– Bien... Maintenant, je t’écoute, mon garçon, ajouta-t-elle quand les doubles portes se furent refermées.
Pendant la courte scène, Morosini prenait la décision de se livrer, sachant bien à qui il s’adressait : Amélie de Sommières n’était pas seulement une grande dame par la naissance, le nom et l’allure, elle en avait aussi l’âme : elle se laisserait déchirer par la torture plutôt que de livrer un secret confié... Alors il raconta tout, depuis ses découvertes dans la chambre d’Isabelle à Venise jusqu’à ses rencontres avec Anielka pour finir par la brève vision dans le hall de la gare : le grand saphir au cou de la jeune fille. Sans toutefois parler de Simon Aronov et du pectoral. Ce secret-là ne lui appartenait pas.
Mme de Sommières l’écouta sans l’interrompre autrement que par une brève exclamation de douloureuse surprise en apprenant l’assassinat de sa chère filleule. Elle suivait son récit avec passion et, lorsque celui-ci prit fin, elle murmura :
– Je crois que j’ai compris, mais peux-tu me dire ce qui t’importe le plus : le saphir ou la fille ?
– Le saphir, soyez-en sûre ! Je veux savoir comment elle l’a eu. Elle prétend qu’il lui vient de sa mère ! C’est impossible, elle ment.
– Pas forcément. Elle ne fait que croire, sans doute, ce que lui a dit son père. Il ne faut pas juger trop vite ! Mais dis-moi, ce client qui t’a envoyé à Varsovie et souhaitait acquérir le joyau des Montlaure, pourquoi ne s’est-il pas dérangé au lieu de te faire courir au bout de l’Europe ? Il me semble que c’eût été la moindre des choses ?
Décidément rien ne lui échappait ! Aldo lui offrit son sourire le plus séducteur.
– Un homme âgé et infirme. Il semble que, dans la nuit des temps, le saphir ait appartenu aux siens. Il espérait que je le lui apporterais afin qu’il puisse le voir...
– ... avant de mourir ? Ça ne te paraît pas un peu bizarre cette histoire ? Je t’ai connu moins naïf. Il sent le piège à cents pas, ton roman. Et le tout moyennant une nouvelle galopade à travers la Mitteleuropa ? Il t’offrait sans doute une fortune mais j’espère que tu ne te serais pas laissé faire ?
– Certainement pas ! fit Morosini d’un ton détaché qui ne laissait guère place à d’autres questions.
Il fut sauvé par une toux légère qui résonna au fond des salons. Tout de suite la marquise hérissa ses plumes :
– Qu’est-ce que c’est ? N’ai-je pas dit que je ne voulais pas être dérangée ?
– Je présente mes excuses à madame la marquise, fit Cyprien d’une voix contrite, mais il se fait tard et je voudrais bien annoncer à madame la marquise que madame la marquise est servie. Eulalie a fait un soufflé aux pointes d’asperges et...
– ... et nous aurons un drame domestique si nous n’allons pas le manger au galop. Ton bras, Aldo !
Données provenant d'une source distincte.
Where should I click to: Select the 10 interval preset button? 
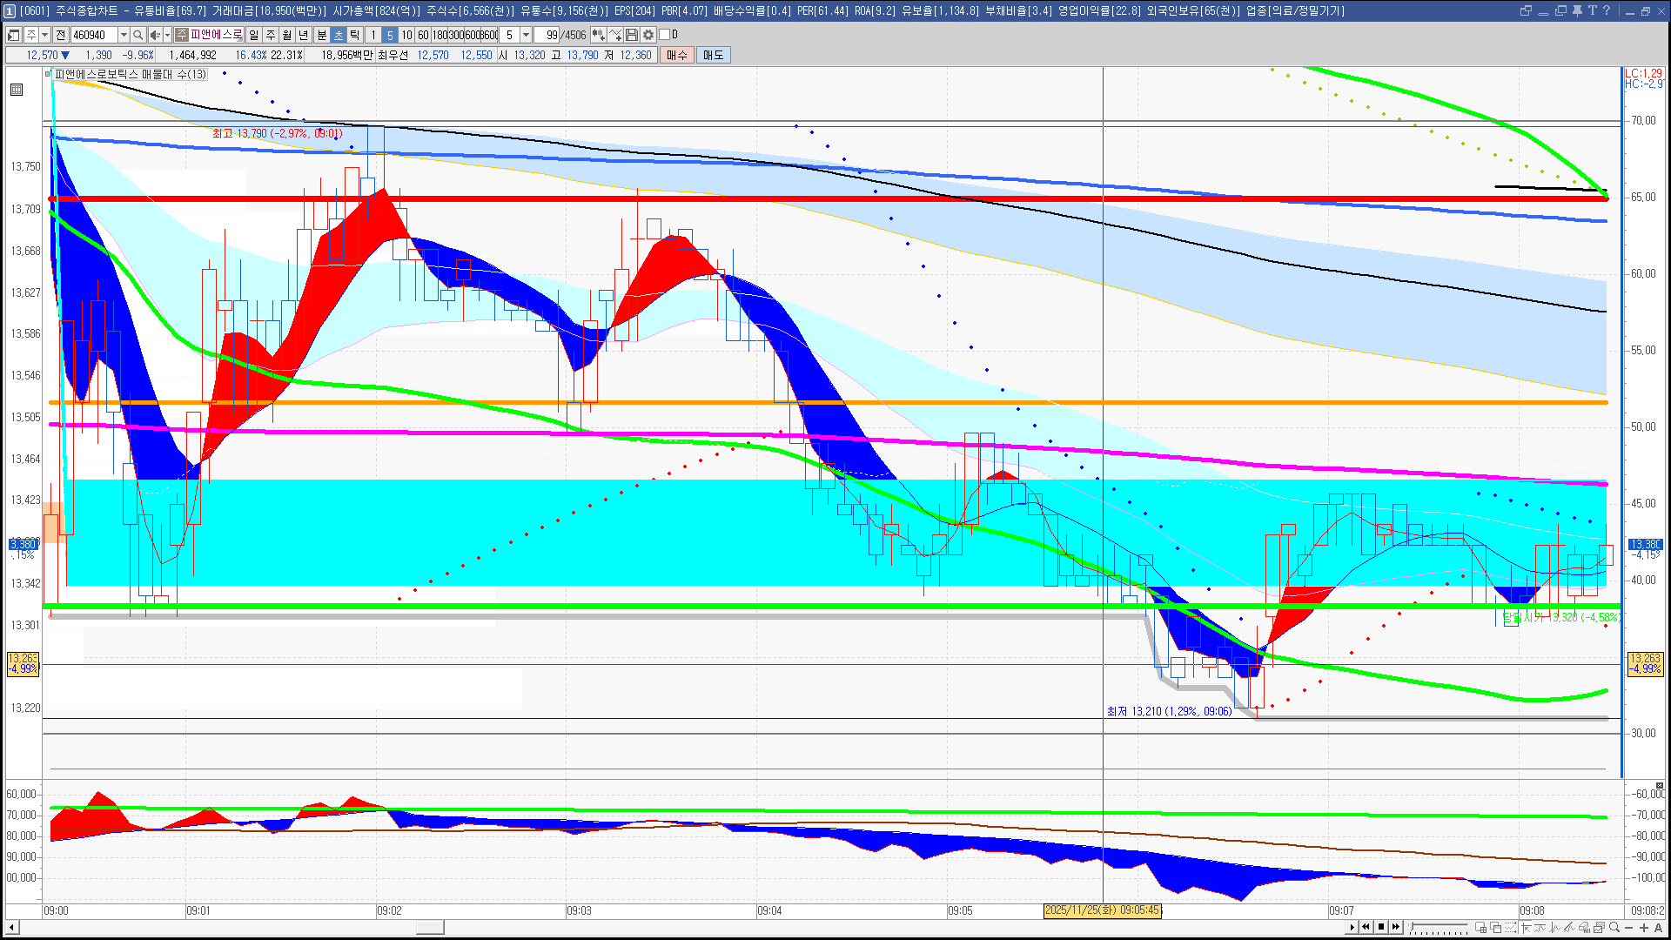tap(406, 35)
Ils gagnèrent la salle à manger qui se trouvait à l’autre extrémité des salons : une cathédrale gothique où de lourds rideaux de panne rousse brodés d’or cachaient les portes et où tout un monde de tapisseries avec souliers à poulaines, chimères et lions volants absorbaient ce qui restait des murs. La mine pincée, Marie-Angéline attendait debout derrière une chaise sculptée dont le dossier arrivait à la hauteur de son nez pointu. En prenant sa place, Mme de Sommières lui lança un coup d’œil ironique :
– Ne faites pas cette tête-là, Plan-Crépin ! Nous allons avoir besoin de vous.
– De moi ?
– Eh oui ! N’êtes-vous pas celle à qui rien n’échappe... à commencer par les nouvelles du quartier ? Dites-nous un peu ce qui se passe chez le voisin d’à côté !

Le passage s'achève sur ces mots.